EXERCISE REQUIREMENTS - Swap "chevron arrow" for "caret icon" in the listing between the lines holding "Click the chevron" and "This screenshot has", inclusive, and return only those lines with everything else unchanged and the pictures left out.

TASK INPUT -
§
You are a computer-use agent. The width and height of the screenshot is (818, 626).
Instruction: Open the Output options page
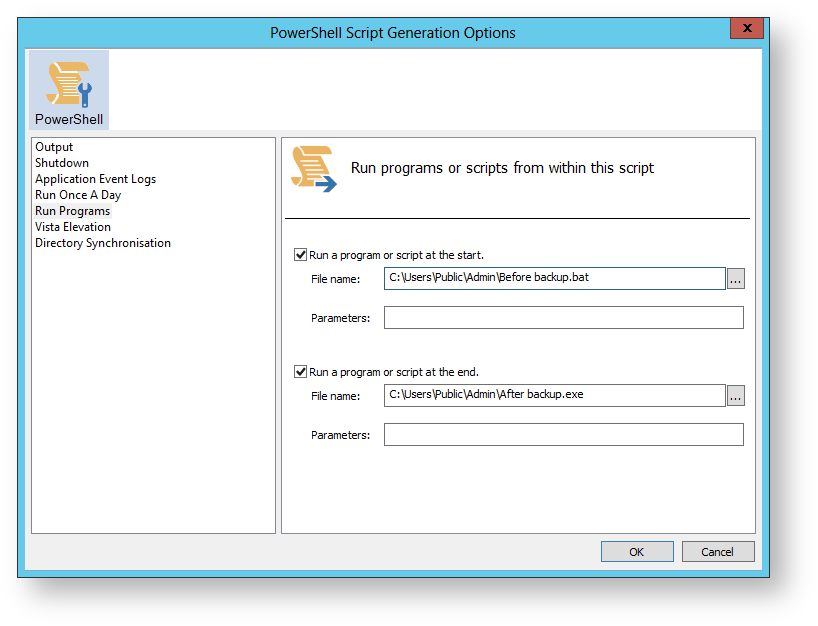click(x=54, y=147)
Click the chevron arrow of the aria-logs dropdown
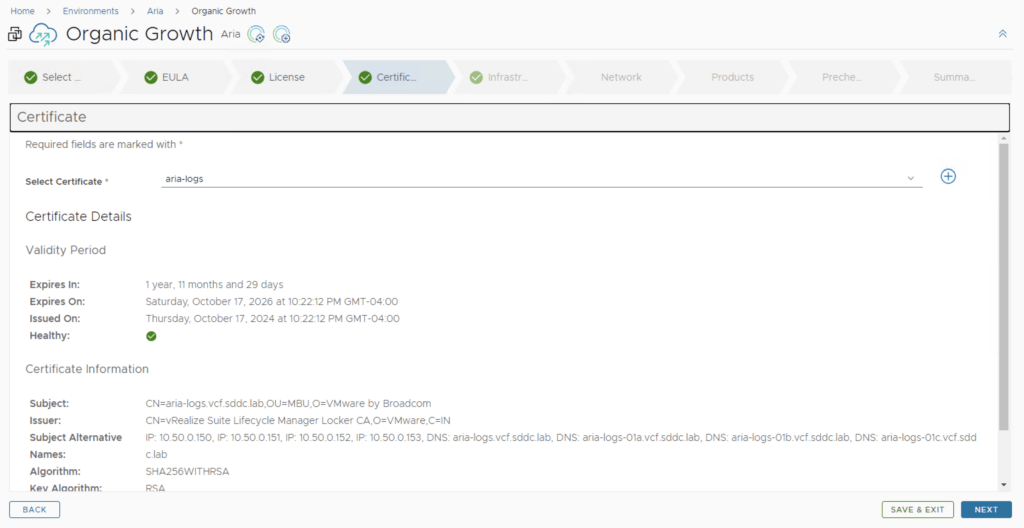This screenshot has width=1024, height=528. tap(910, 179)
§
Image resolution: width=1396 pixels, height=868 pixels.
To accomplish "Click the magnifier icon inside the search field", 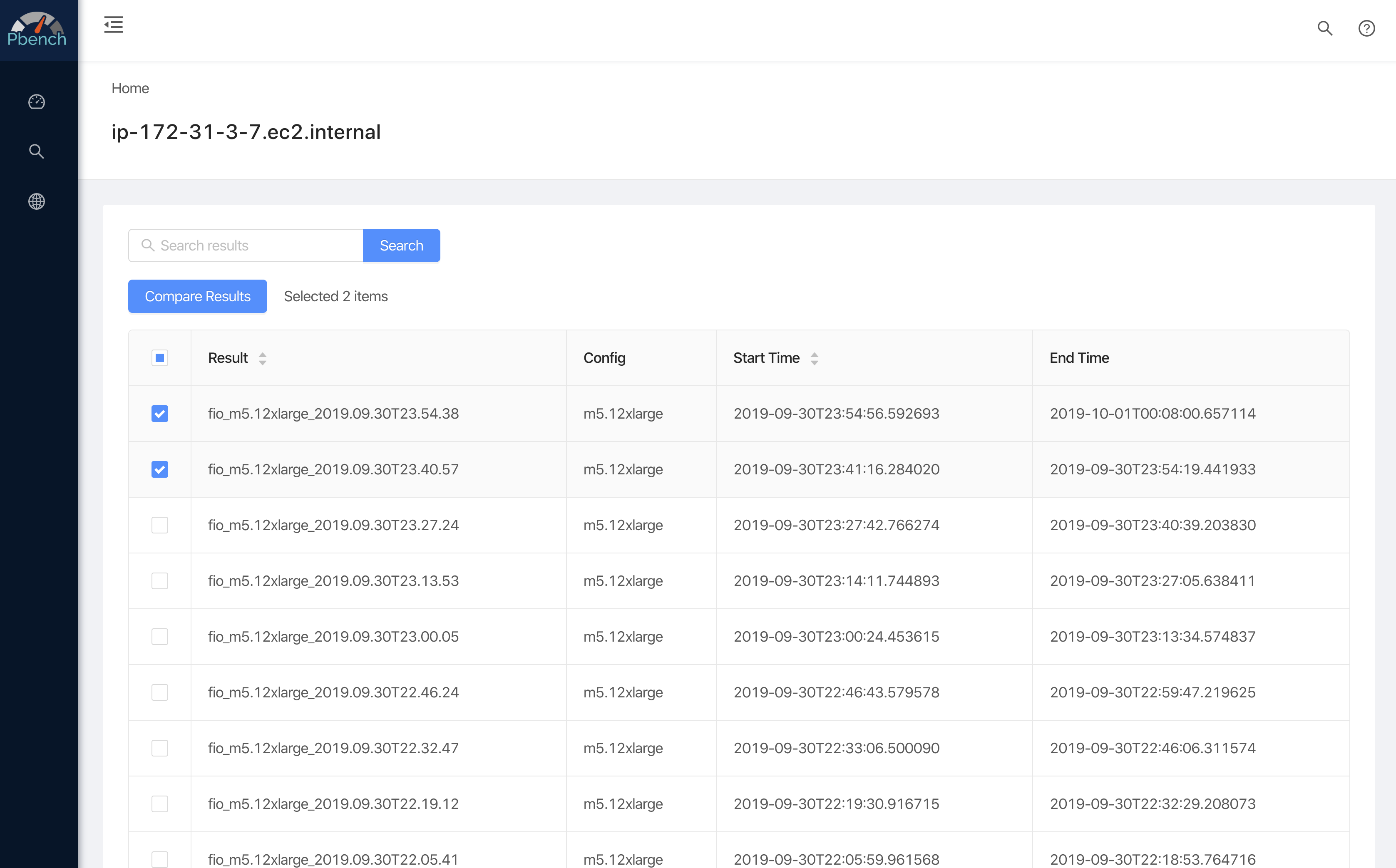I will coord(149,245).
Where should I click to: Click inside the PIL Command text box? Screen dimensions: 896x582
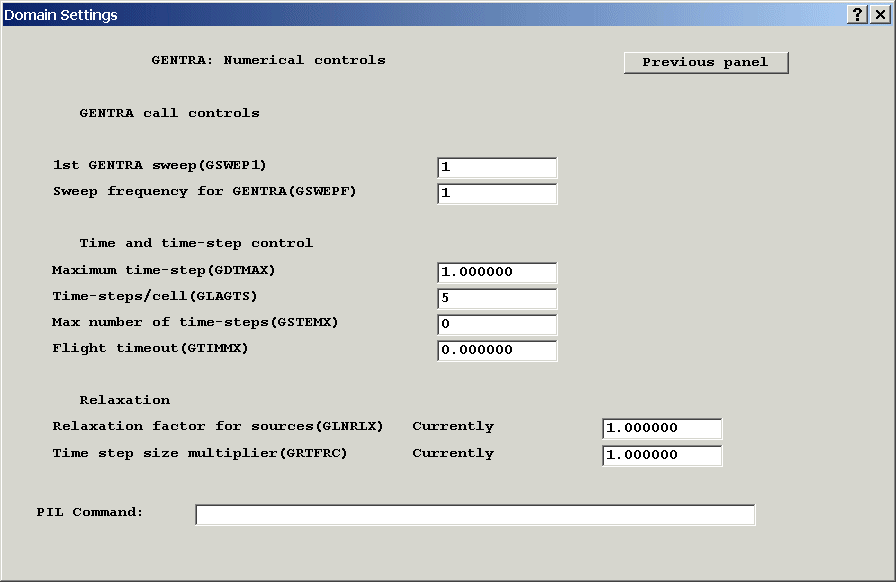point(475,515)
§
RESPONSE FOR THIS EXERCISE -
Click the caret icon of the aria-logs dropdown
This screenshot has width=1024, height=528. tap(910, 179)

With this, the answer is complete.